## Page excerpt
● ● ● ●

The output is a Categorical Value Distribution over 201 bins spanning \([-1, 0]\).

Configuration

The configuration file is located at examples/recap/value/config/libero_sft_value.yaml. Key fields:

data:
  train_data_paths:
    - dataset_path: /path/to/sft_dataset
      type: sft
      weight: 1.0
      robot_type: "libero"
      model_type: "pi05"
  tag: "fail300"                     # must match Step 1 tag
  action_horizon: 10
  normalize_to_minus_one_zero: true  # normalize to [-1, 0]

  eval_data_paths:                   # optional, recommended
    - dataset_path: /path/to/eval_dataset
      max_samples: 10000
      robot_type: "libero"
      model_type: "pi05"

actor:
  micro_batch_size: 32
  global_batch_size: 256
  model:
    freeze_vlm: false         # whether to freeze VLM backbone
    value_dropout: 0.0        # Value Head dropout
  optim:
    lr: 5.0e-5               # VLM backbone learning rate
    value_lr: 1.0e-4          # Value Head learning rate
    weight_decay: 1.0e-10
    lr_warmup_steps: 500

runner:
  max_epochs: 30000
  save_interval: 3000         # checkpoint save interval

Key Parameters

Parameter

Default

Description

data.tag

null

Same tag as Step 1, used to read the corresponding returns_{tag}.parquet

data.normalize_to_minus_one_zero

true

Normalization mode. true: map to \([-1, 0]\); false: map to \([0, 1]\)

actor.model.freeze_vlm

false

Freeze the vision encoder. When true, also set actor.fsdp_config.use_orig_params: True

actor.model.value_dropout

0.0

Dropout rate before the Value Head

actor.optim.lr

5.0e-5

VLM backbone learning rate

actor.optim.value_lr

1.0e-4

Value Head learning rate

Launch Command

The training script automatically initializes the Ray cluster:

bash examples/recap/value/run_value_sft.sh libero_sft_value

Output

  • Model checkpoints saved at logs/value_sft/{config_name}-{timestamp}/value_sft/checkpoints/

  • TensorBoard logs

Key Metrics

  • train/actor/loss: Total value model training loss

  • train/actor/grad_norm: Gradient norm

  • eval/spearman_correlation: Spearman correlation coefficient measuring rank consistency between predictions and true returns

Note

After training, note the checkpoint path for Step 3. Checkpoints are located at:

logs/value_sft/{config_name}-{timestamp}/value_sft/checkpoints/global_step_{N}/actor/model_state_dict

Step 3: Compute Advantages#

Using the value model trained in Step 2, compute per-timestep advantage values for the dataset and label samples as positive/negative based on a quantile threshold.

● ● ● ●

## Dataset entries
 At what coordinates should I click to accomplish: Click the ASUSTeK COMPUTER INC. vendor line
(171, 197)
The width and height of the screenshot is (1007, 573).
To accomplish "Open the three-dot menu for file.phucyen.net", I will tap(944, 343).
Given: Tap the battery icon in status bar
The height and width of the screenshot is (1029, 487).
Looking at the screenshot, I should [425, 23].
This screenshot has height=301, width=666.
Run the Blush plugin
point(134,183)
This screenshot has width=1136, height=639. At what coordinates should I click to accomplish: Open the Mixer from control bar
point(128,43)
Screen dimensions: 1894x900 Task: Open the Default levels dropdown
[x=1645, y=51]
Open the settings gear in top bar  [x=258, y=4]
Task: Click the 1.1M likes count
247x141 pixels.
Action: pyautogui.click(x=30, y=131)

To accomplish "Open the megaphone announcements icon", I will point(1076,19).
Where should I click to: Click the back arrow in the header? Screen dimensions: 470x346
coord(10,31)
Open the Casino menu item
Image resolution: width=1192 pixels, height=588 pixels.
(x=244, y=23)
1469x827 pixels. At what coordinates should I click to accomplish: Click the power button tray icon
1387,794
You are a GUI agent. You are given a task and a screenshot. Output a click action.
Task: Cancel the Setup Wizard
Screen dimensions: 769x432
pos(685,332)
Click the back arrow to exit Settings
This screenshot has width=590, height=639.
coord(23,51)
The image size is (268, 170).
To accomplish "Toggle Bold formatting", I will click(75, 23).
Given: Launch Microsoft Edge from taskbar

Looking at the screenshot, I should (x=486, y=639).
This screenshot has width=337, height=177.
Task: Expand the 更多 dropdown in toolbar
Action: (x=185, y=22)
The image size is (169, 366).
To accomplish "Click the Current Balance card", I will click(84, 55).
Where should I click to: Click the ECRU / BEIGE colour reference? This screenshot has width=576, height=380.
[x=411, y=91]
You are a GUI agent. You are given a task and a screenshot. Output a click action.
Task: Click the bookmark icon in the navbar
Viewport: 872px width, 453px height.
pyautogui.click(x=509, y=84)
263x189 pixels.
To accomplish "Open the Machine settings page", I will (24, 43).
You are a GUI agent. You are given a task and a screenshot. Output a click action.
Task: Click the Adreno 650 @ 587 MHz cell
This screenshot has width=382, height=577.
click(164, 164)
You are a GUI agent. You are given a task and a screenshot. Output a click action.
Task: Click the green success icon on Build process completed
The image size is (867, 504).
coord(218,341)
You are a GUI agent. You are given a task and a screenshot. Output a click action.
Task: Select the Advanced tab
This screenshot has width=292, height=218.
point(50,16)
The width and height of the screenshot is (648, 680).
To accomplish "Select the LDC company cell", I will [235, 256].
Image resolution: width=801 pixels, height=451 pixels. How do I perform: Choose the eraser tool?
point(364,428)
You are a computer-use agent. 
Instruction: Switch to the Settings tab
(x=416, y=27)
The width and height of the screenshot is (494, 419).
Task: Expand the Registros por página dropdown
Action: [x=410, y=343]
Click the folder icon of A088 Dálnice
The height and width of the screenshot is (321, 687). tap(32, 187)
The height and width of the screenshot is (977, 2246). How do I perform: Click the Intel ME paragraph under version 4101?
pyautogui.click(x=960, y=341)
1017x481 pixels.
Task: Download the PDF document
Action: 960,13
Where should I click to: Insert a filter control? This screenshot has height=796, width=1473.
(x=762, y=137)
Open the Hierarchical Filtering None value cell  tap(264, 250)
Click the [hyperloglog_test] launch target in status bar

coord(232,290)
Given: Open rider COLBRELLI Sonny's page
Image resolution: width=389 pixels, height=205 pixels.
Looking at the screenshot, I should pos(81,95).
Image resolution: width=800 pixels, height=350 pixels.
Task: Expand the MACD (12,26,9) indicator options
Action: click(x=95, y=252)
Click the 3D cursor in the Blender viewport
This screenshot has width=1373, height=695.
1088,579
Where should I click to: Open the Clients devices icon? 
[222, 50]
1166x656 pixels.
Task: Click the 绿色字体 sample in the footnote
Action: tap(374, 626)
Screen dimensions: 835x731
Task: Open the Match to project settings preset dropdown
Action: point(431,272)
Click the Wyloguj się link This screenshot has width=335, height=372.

● ● ● ●

Write the next part of the value model training guide, starting right after its final sentence about Step 3. The records are unrelated to the text and stand on their own.

## Exercise response
Advantage Formula

\[A_t = \text{normalize}\left(\sum_{k=0}^{N-1} \gamma^k r_{t+k}\right) + \gamma^N \cdot V(o_{t+N}) - V(o_t)\]

where \(N\) is the lookahead steps (advantage_lookahead_step) and \(\gamma\) is the discount factor.

Configuration

The configuration file is located at examples/recap/process/config/compute_advantages.yaml:

advantage:
  value_checkpoint: /path/to/value_checkpoint
  positive_quantile: 0.3      # top 30% labeled as positive
  tag: "fail300_N10_ckpt18000_q30"
  returns_tag: "fail300"       # must match Step 1 tag
  batch_size: 1024

data:
  train_data_paths:
    - dataset_path: /path/to/sft_dataset
      robot_type: "libero"
      type: "sft"
      weight: 1.0
  advantage_lookahead_step: 10   # N-step lookahead
  gamma: 1.0

Key Parameters

Parameter

Default

Description

advantage.value_checkpoint

required

Path to the value model checkpoint from Step 2

advantage.positive_quantile

0.3

Positive sample ratio. \(0.3\) means the top 30% by advantage value are labeled as positive

data.advantage_lookahead_step

10

Lookahead steps \(N\), i.e., how many future steps of rewards to consider

advantage.returns_tag

null

Tag for reading the return file generated by Step 1

advantage.tag

null

Output advantage file tag, generates meta/advantages_{tag}.parquet

Launch Command

Supports multi-GPU distributed inference:

bash examples/recap/process/run_compute_advantages.sh compute_advantages

Output Files

  • meta/advantages_{tag}.parquet: Contains advantage (boolean), advantage_continuous (float), and other columns

  • Updated mixture_config.yaml: Records global threshold and normalization statistics

Verification

python3 -c "
import pandas as pd
df = pd.read_parquet('/path/to/dataset/meta/advantages_fail300_N10_ckpt18000_q30.parquet')
print(f'samples={len(df)}, columns={list(df.columns)}')
print(df[['advantage_continuous']].describe())
"

Step 4: CFG Training#

Using the advantage labels from Step 3, train the OpenPI policy model with classifier-free guidance.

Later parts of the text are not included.